Geek culture is certainly mainstream now, if that's what he meant. But Marvel movies, the stuff based on the peak nerd media that is comic books, still gets government funding to promote the American military. When you look into it, when you see the forces behind what's popular, it doesn't feel like the once-downtrodden "geek" "class" is ruling anything. It's the same executives as before, seeing that these things are getting popular, and pushing them through a generic mold before they're given to the mainstream media. If something truly good comes out of this, it's a surprise.

"Why would we leave? Why would we leave?" Dan asks ominously during Give Me The Future. But really, why would he leave? In promoting this album, the band has adopted all sorts of futuristic tech, with headlines tying it to "the metaverse" (although, honestly, it doesn't seem to actually be… the metaverse). The band is working hand-in-hand with higher-ups at their record label EMI, and their very corporate excitement is really what this album ends up sounding like. There's definitely futuristic ways to connect with audiences, but it's hard to feel like they're doing any of it out of true excitement for future technology.

The album ends with a cheerful song, like how Doom Days did. But instead of feeling hopeful, it feels… like they're giving up. Who knows what the future holds? Maybe it'll all be fine! Maybe we can have sex with robots! That'd be pretty swell. Maybe it'll be a hellish dystopia where everything, every song, every piece of art, is now considered "money", and something to "invest" in, instead of appreciate.
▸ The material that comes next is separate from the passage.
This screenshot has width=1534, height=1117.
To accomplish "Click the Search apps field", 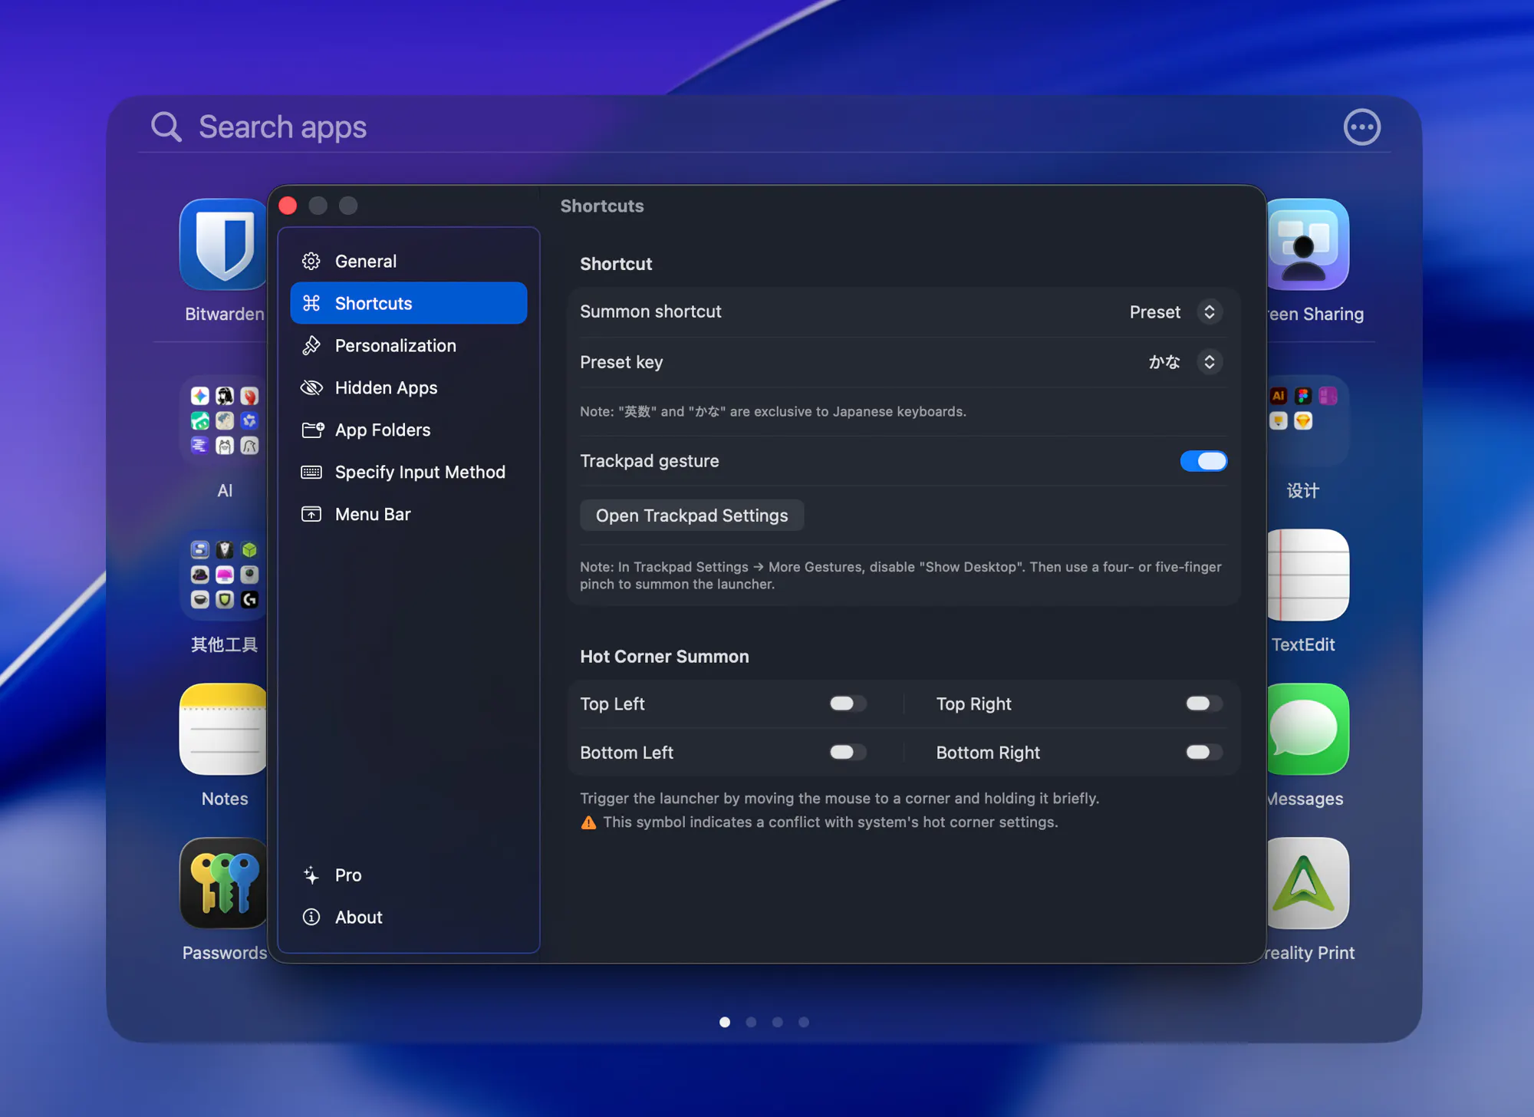I will click(x=736, y=127).
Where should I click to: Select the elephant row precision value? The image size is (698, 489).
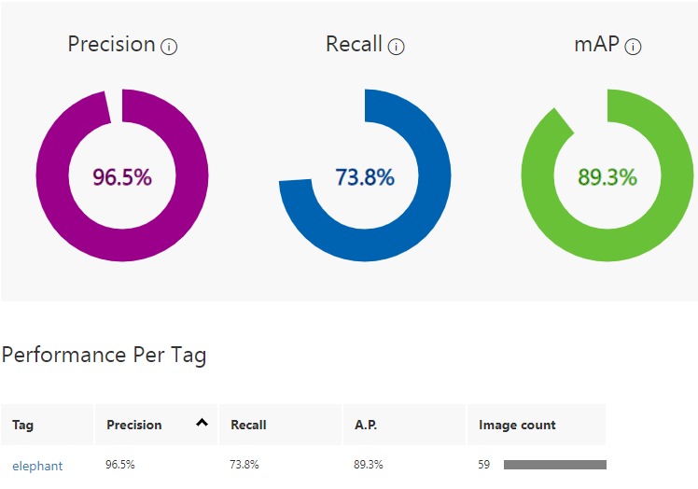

Maybe it'll be a lack of technology, where there was a choice to make public places safer, but the cost was too high for corporations who only want to keep making money, so they throw the disabled under the bus. But maybe it'll be the sex robots!


I give a lot of credit for these thoughts to Spectrum Pulse's album review, his thoughts were what solidified my feelings on the album.

(PS. The "ovaries and gonads" line in the spoken word song Promises is what put me over the edge. Absolutely awful line. I started skipping it when I listened to the album. It's just gross. Not in a problematic way, just gross.)